"Whenever I read about someone I find fascinating, I can't help but imagine scenes from their life in comic strip form," says the Seattle-based cartoonist Peter Bagge, who continues his three-part biography of the Canadian journalist and critic Isabel Paterson on page 52. Bagge, 52, has been creating comics for 30 years and contributing to reason for a decade. He sees a connection between libertarians and the comics industry. "We seem to be less of a minority than in most professions," he says. "Unfortunately, like most artistic professions, comics are still dominated by infantile communists."

With "Public Employees vs. the Public Will" (page 82), columnist Tim Cavanaugh returns to reason's staff as a senior editor, a position in which he will focus on California's dysfunctional politics with an emphasis on the power of public-sector unions. Cavanaugh, 43, lives in Los Angeles, where he recently sold his first screenplay. He has never been in a union himself, but as a teenager he tried to organize a group of beach lifeguards. The idea, he says, was that "we'd all be able to sit on the beach, do nothing, and get paid a lot. I was totally on board with that."
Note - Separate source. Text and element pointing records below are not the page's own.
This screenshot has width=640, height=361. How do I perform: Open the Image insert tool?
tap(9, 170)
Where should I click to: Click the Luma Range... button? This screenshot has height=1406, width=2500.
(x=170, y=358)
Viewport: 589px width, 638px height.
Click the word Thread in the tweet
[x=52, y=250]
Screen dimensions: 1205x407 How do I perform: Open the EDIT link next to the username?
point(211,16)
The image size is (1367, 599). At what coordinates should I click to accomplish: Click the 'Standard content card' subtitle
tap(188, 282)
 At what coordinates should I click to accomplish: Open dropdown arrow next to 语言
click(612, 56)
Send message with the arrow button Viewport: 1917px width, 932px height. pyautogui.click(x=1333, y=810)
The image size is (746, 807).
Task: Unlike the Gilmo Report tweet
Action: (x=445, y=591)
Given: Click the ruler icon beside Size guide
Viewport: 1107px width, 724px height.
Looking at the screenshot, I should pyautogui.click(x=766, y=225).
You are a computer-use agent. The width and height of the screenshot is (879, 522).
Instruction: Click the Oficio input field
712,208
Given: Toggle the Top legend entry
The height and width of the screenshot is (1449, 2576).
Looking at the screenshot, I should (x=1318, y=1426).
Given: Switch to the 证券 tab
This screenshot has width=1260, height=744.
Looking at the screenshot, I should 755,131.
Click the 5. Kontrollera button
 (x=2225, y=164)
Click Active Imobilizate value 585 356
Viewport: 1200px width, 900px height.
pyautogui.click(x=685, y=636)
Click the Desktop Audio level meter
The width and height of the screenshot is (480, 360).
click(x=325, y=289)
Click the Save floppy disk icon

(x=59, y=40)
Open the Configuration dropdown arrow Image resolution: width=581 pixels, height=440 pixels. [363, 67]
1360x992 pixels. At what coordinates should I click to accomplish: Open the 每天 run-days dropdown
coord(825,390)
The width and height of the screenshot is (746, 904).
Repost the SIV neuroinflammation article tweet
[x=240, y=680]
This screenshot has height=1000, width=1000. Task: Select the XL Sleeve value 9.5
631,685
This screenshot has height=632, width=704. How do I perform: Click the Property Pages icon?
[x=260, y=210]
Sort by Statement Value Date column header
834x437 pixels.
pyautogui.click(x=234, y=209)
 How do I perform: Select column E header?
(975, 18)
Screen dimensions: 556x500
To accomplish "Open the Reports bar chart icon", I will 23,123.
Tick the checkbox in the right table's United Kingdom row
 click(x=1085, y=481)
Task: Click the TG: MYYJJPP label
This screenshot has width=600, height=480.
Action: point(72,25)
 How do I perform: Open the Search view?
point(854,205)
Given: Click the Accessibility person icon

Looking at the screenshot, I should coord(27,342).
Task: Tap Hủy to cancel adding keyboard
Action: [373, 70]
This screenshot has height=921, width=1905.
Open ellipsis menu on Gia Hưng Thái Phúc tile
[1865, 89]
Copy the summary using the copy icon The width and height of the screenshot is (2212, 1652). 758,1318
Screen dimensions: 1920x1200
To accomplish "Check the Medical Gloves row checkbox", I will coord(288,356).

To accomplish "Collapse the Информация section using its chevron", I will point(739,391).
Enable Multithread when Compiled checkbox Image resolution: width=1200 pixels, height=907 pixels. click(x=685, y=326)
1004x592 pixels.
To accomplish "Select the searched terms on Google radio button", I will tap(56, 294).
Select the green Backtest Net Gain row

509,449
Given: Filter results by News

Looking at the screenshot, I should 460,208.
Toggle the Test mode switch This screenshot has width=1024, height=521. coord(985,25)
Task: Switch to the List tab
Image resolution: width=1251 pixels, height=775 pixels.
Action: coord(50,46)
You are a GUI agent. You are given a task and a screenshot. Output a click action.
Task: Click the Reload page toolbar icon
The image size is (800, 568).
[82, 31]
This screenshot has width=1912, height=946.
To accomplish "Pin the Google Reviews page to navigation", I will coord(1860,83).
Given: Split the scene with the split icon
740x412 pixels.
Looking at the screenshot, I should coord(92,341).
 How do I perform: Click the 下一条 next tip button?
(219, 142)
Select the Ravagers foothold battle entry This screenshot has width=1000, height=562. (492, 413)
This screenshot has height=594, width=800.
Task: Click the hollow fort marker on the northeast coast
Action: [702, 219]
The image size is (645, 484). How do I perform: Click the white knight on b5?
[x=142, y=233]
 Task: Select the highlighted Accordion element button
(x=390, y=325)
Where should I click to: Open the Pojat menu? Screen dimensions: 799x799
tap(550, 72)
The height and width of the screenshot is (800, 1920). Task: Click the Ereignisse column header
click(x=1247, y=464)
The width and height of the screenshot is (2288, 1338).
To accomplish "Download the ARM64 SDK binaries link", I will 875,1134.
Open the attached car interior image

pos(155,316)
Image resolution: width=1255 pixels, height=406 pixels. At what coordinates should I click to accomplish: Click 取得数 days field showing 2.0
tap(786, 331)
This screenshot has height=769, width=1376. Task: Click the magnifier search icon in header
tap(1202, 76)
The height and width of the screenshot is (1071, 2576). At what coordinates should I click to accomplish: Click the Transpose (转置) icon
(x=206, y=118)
Jesse Kline's duties as reason's Burton C. Gray Memorial Intern have included transcribing Drew Carey and Nick Gillespie's attempt to present libertarian ideas to a skeptical Cleveland City Council (page 34). Kline, 29, recently received a master's degree in journalism from the University of British Columbia in Vancouver. He previously interned at The Western Standard, a right-of-center Canadian political magazine, where he looked into online privacy legislation and "ways that people can surf the Internet without the government tracking them." Born and raised in Calgary, Alberta, Kline says there's one thing he likes better about the U.S.: "Beer is a lot cheaper."